TEXTO DO DOCUMENTO.
Katyn
(idem), de Andrzej Wajda (Polônia, 2007) por Paulo
Santos Lima Atestado
de óbito
A última imagem de Katyn é a de
um fade que se torna tela negra e permanece por um tempo, com trilha dramática
na banda sonora. É um luto, e pelo que o filme nos mostrou até aqui, fica claro
que é pelos oficiais poloneses que foram executados absortamente pelos soviéticos,
em 1940, durante a Segunda Guerra Mundial, quando URSS e Alemanha ainda davam
as mãos (uma cena anterior, inclusive, mostrando literalmente os tiros nas nucas
das vítimas, com sangue respingando na lente, faz a ligação direta). As mesmas
imagens, confluídas para o mesmo sepulcro, contudo, deixa antever outro falecido:
o cinema do diretor polonês Andrzej Wajda. Autor que sabia
se comunicar melhor com o cinema de sua época e as inevitáveis heranças, como
no soberbo Kanal (pós-neo-realismo casado com Bresson), ou mesmo Cinzas
e Diamantes (Nouvelle Vague e realismo poético), ou Os Possessos (cinema
“de arte” francês), Wajda chega bastante atordoado a 2008, momento no qual o cinema
reprocessa vários estilos. Ele simplesmente adota alguns recursos “contemporâneos”
(câmera na mão, cortes secos, planos curtos em determinados momentos de correria
e tensão) para levar à tela um discurso “clássico”. E este “clássico” funda o
problema de Katyn, uma vez que o termo hoje diz respeito a um cinema narrativo,
mas não necessariamente ortodoxo na clareza de enunciados e resolução de questões
– Spielberg vem resolvendo suas histórias estraçalhadas nas ambigüidades e Clint
Eastwood, adotando um classicismo mais puro e referente às convenções fundadas
por Griffith, tem como luz em seus filmes a idéia de eterno desconserto de mundo,
que por sua vez posta a fusão entre ando e desando das coisas. Já o longa de Wajda
faz uma verdadeira aula didática de história extremamente positivista, apontando
simplificadamente sujeitos, apoiando ou não suas ações, como nas enciclopédias.

ENUNCIADO. Você pode reproduzir o trecho da crítica de Katyn que começa em "(câmera na mão, cortes" e termina em "como nas enciclopédias.", substituindo "enciclopédias" por "manuais escolares"?

CONJUNTO DE DADOS.

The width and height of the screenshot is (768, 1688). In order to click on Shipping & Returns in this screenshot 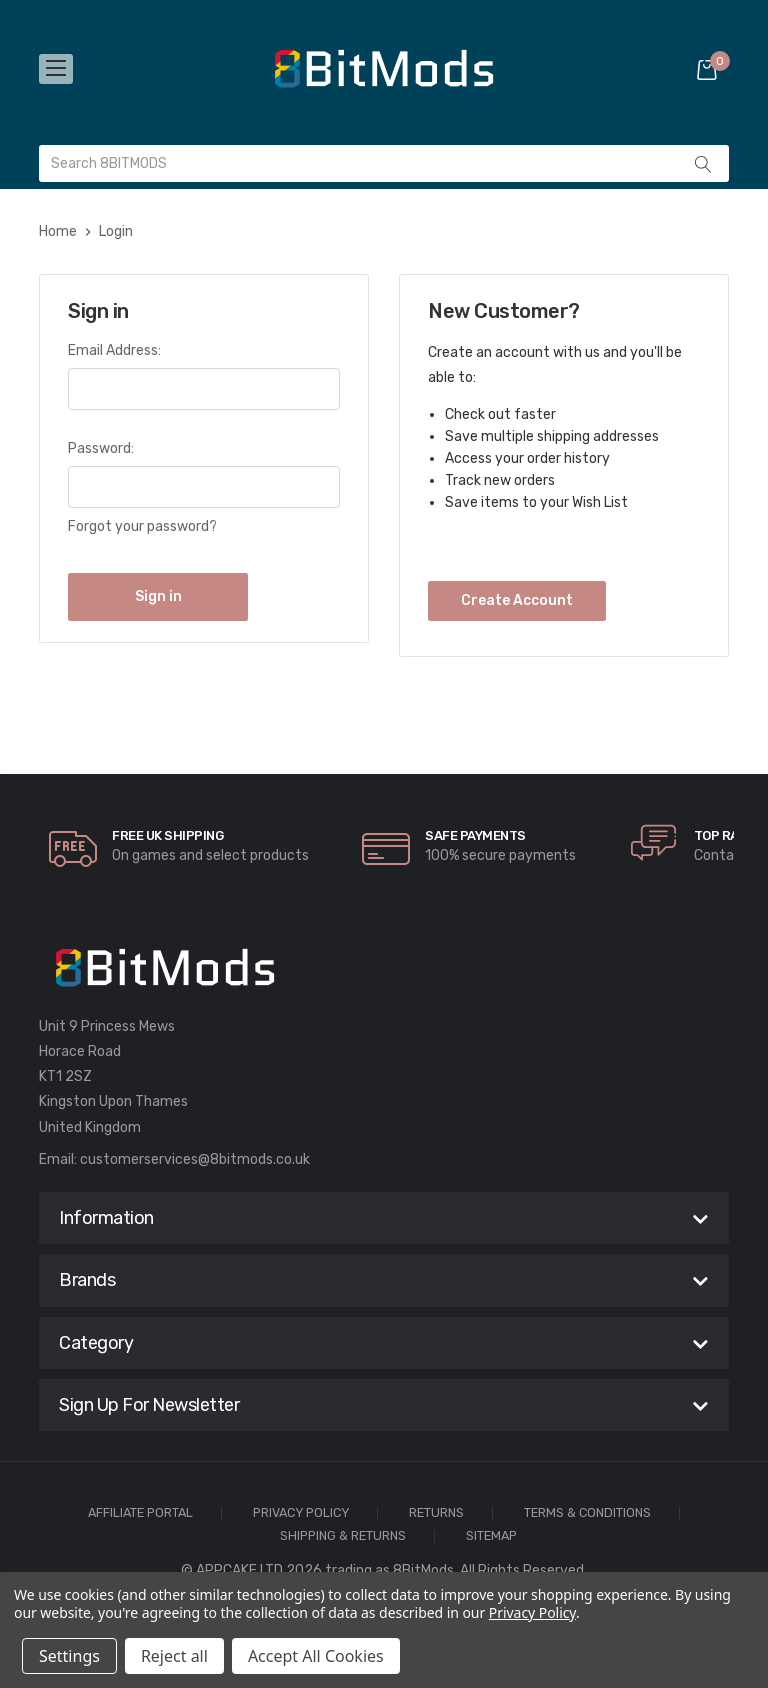, I will do `click(343, 1536)`.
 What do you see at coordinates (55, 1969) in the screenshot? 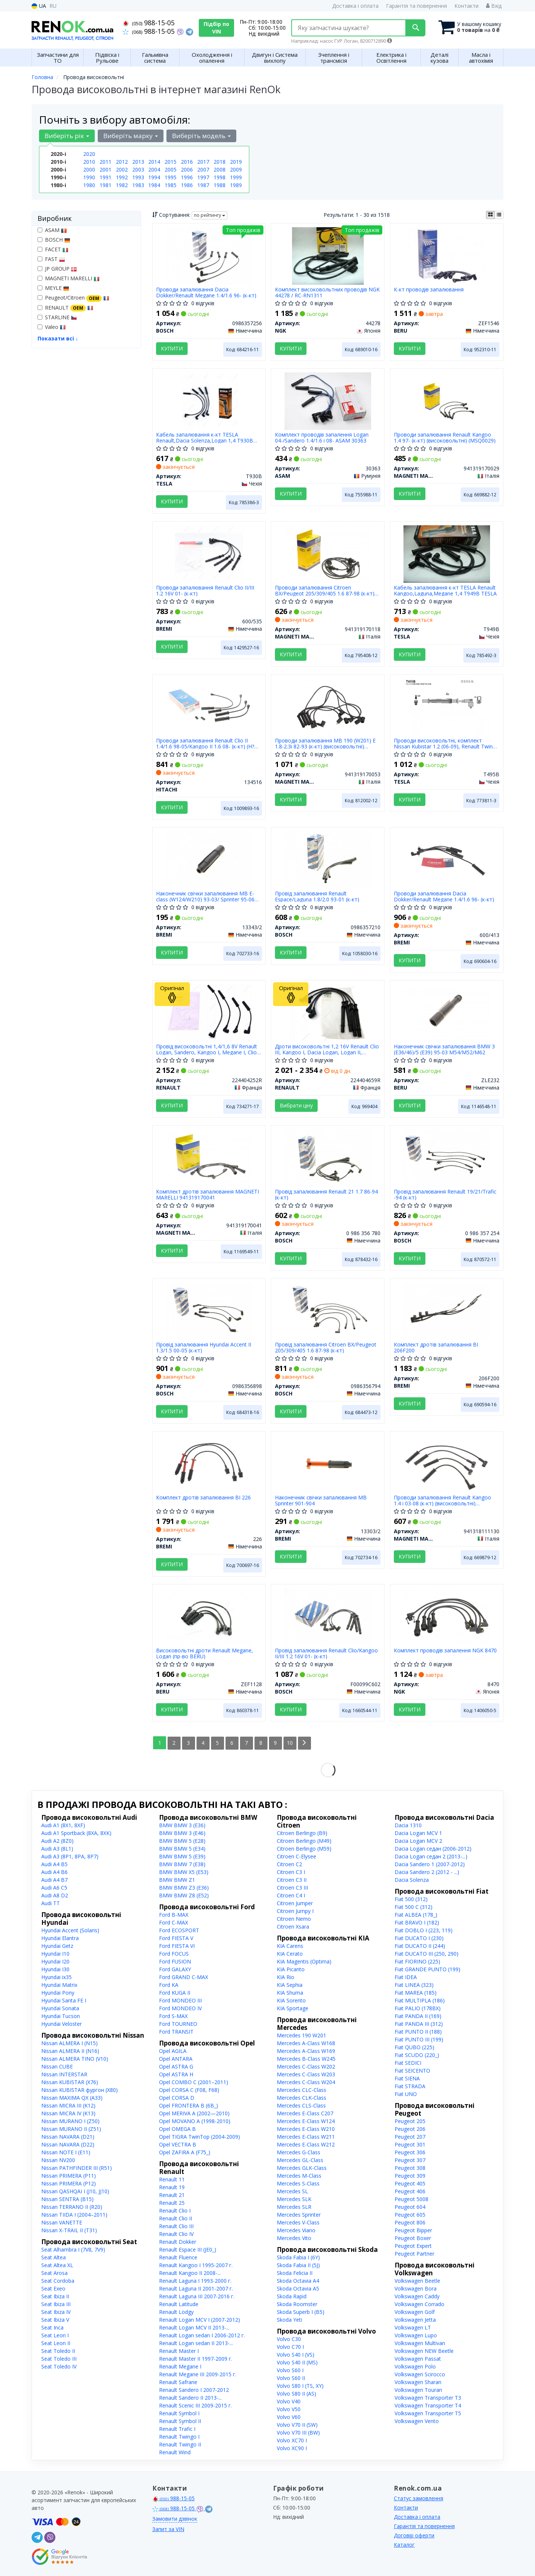
I see `Hyundai I30` at bounding box center [55, 1969].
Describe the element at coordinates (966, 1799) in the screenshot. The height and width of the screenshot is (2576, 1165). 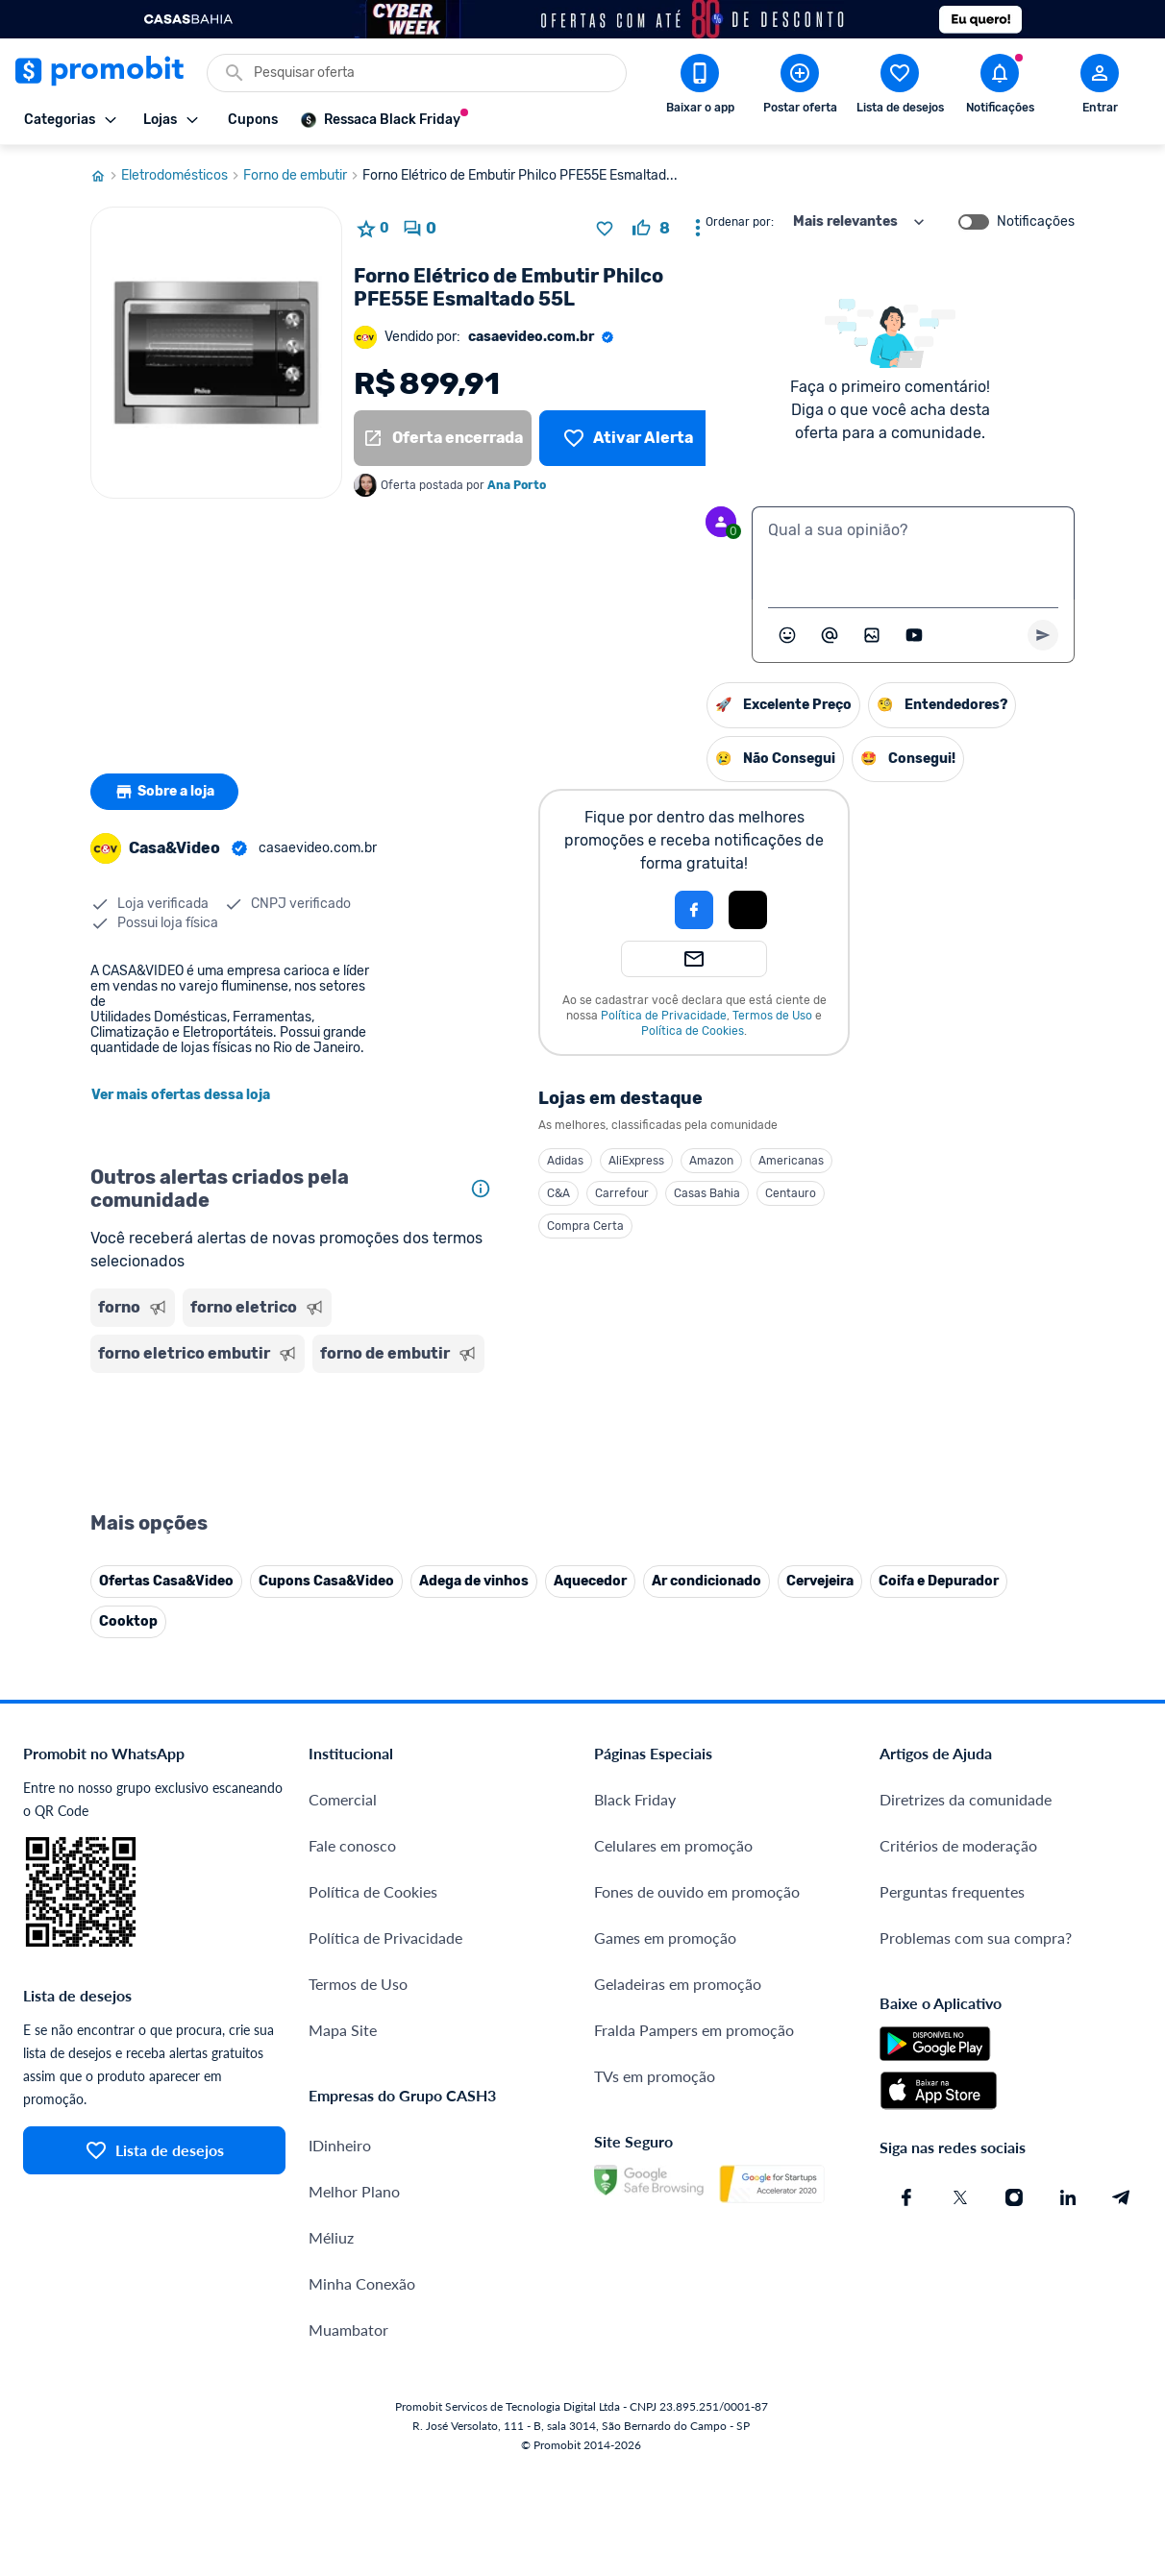
I see `Diretrizes da comunidade` at that location.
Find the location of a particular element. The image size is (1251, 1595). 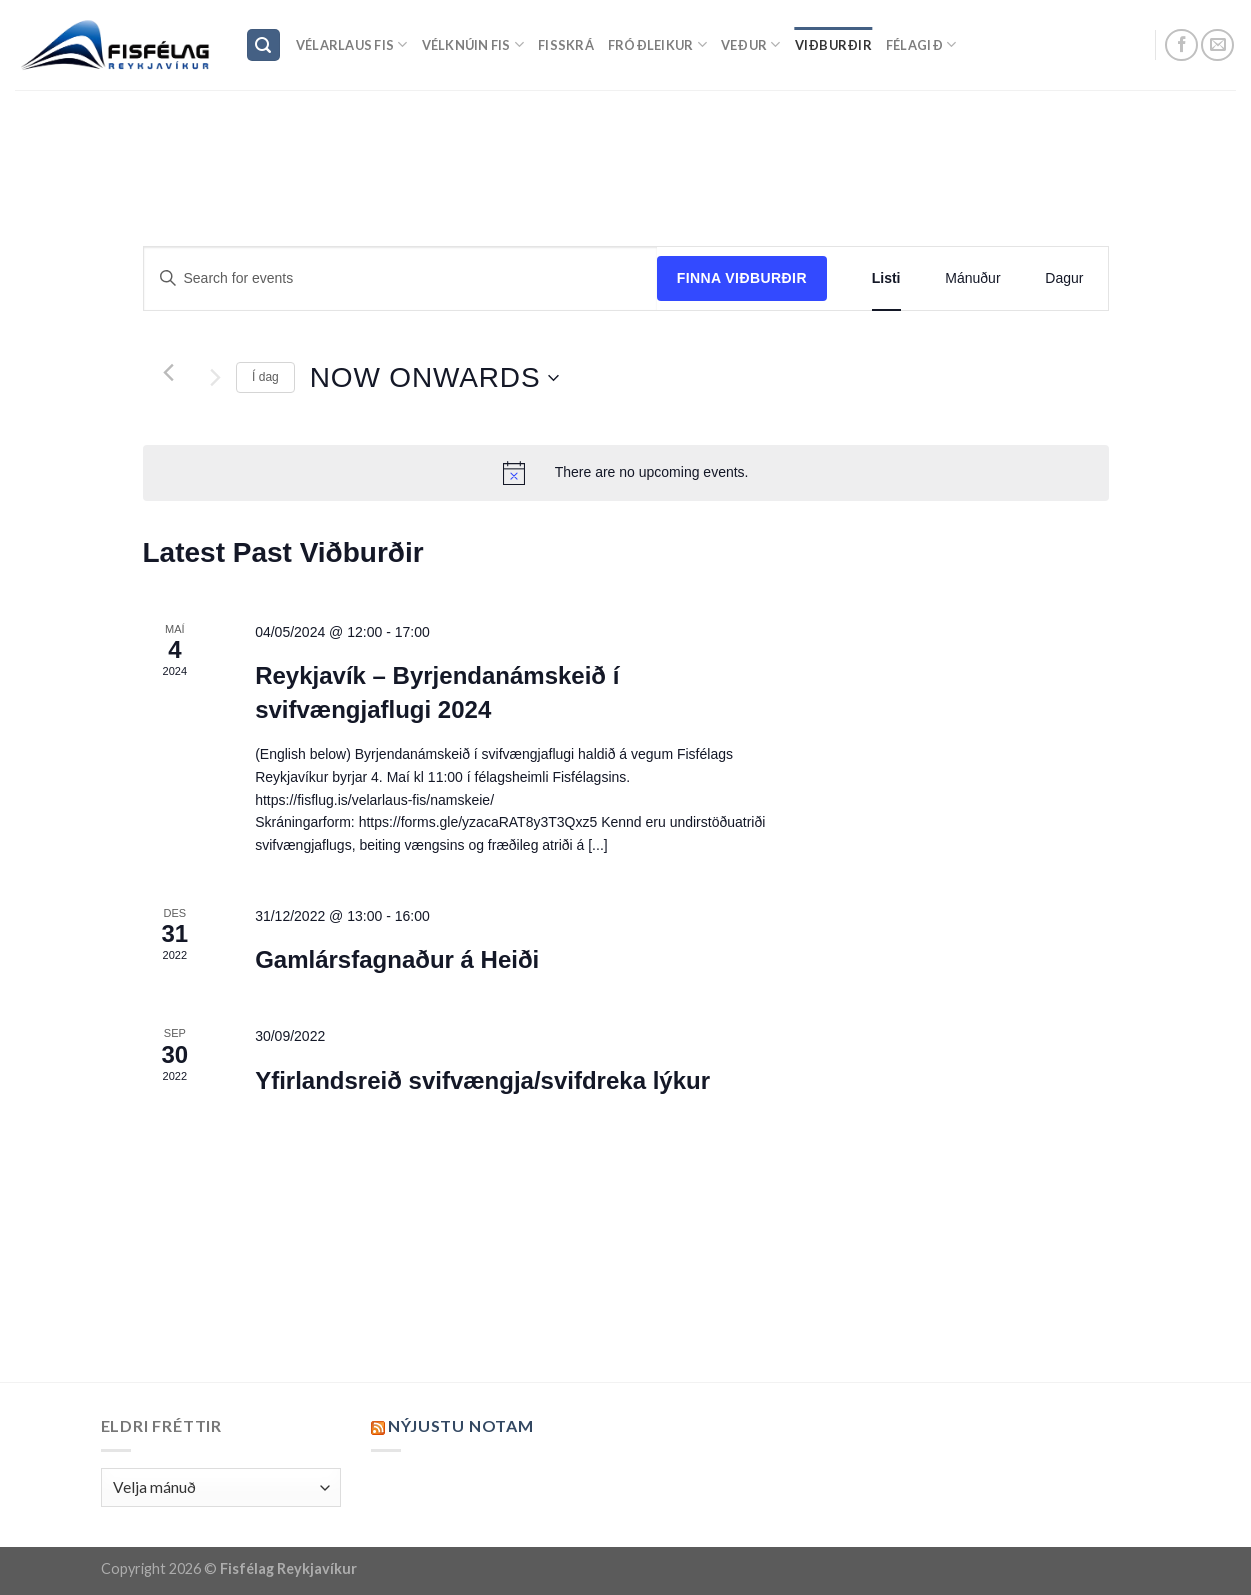

[Send us an email] is located at coordinates (1217, 45).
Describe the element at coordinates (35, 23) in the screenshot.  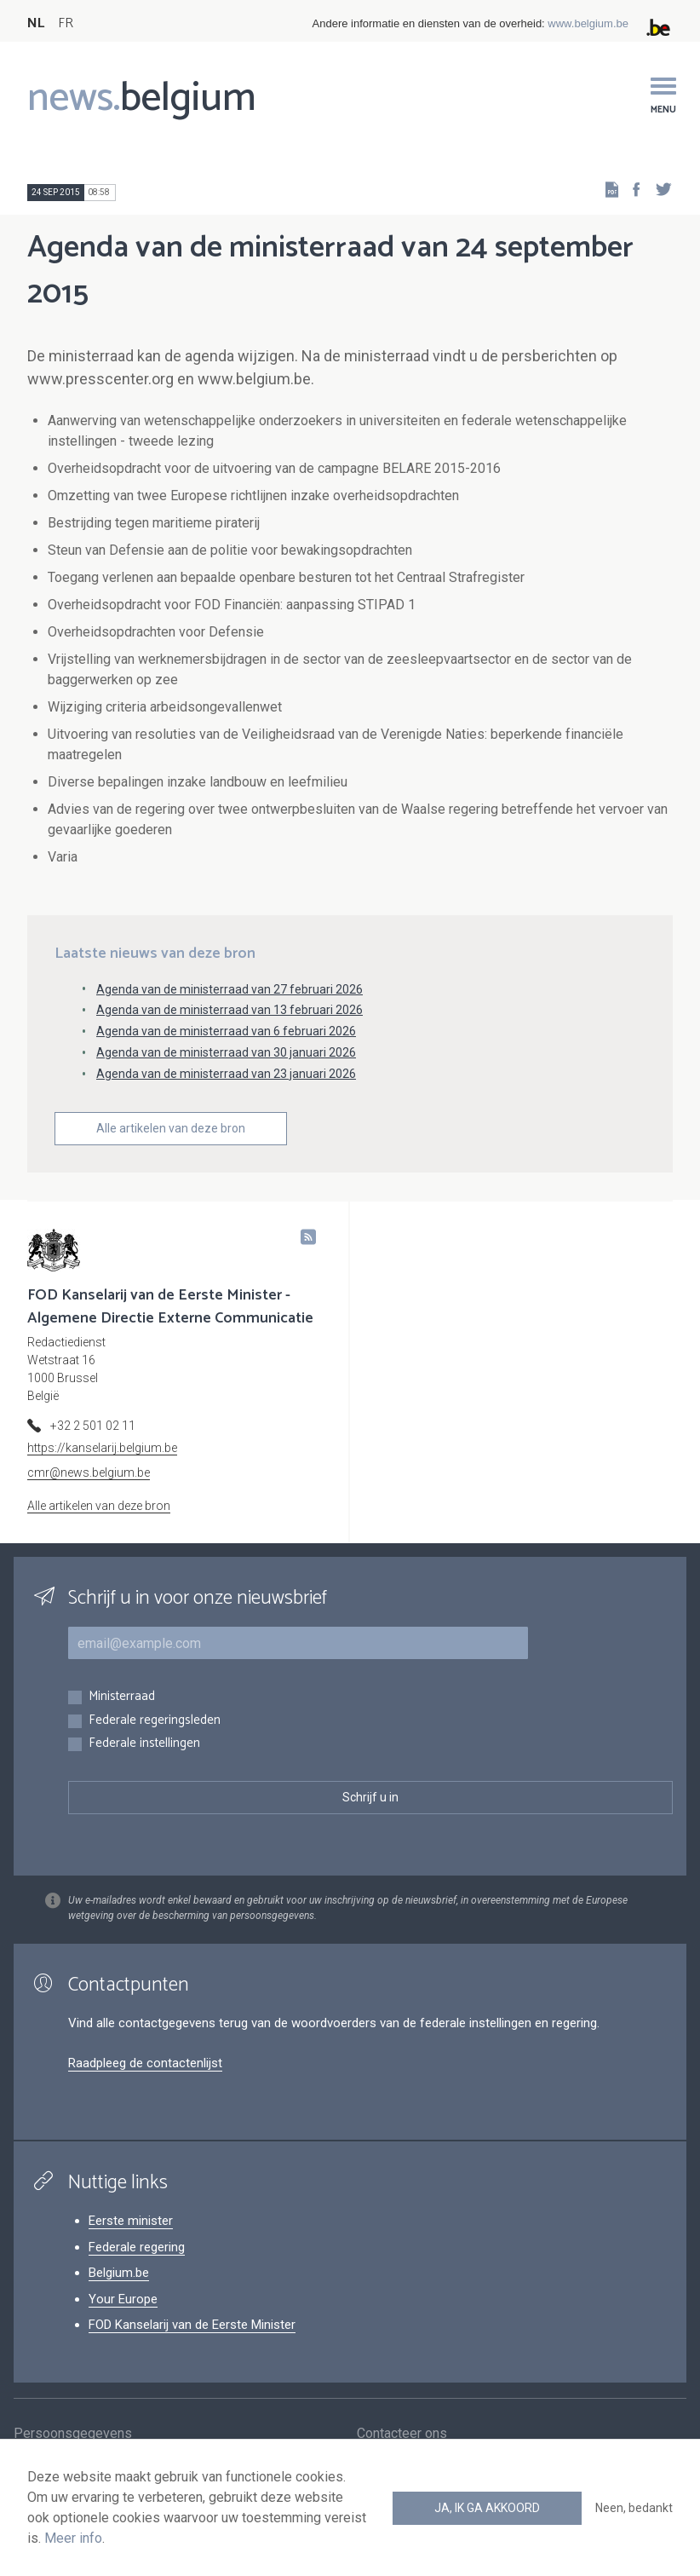
I see `NL` at that location.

RESULTADO.
(câmera na mão, cortes secos, planos curtos em determinados momentos de correria
e tensão) para levar à tela um discurso “clássico”. E este “clássico” funda o
problema de Katyn, uma vez que o termo hoje diz respeito a um cinema narrativo,
mas não necessariamente ortodoxo na clareza de enunciados e resolução de questões
– Spielberg vem resolvendo suas histórias estraçalhadas nas ambigüidades e Clint
Eastwood, adotando um classicismo mais puro e referente às convenções fundadas
por Griffith, tem como luz em seus filmes a idéia de eterno desconserto de mundo,
que por sua vez posta a fusão entre ando e desando das coisas. Já o longa de Wajda
faz uma verdadeira aula didática de história extremamente positivista, apontando
simplificadamente sujeitos, apoiando ou não suas ações, como nas manuais escolares.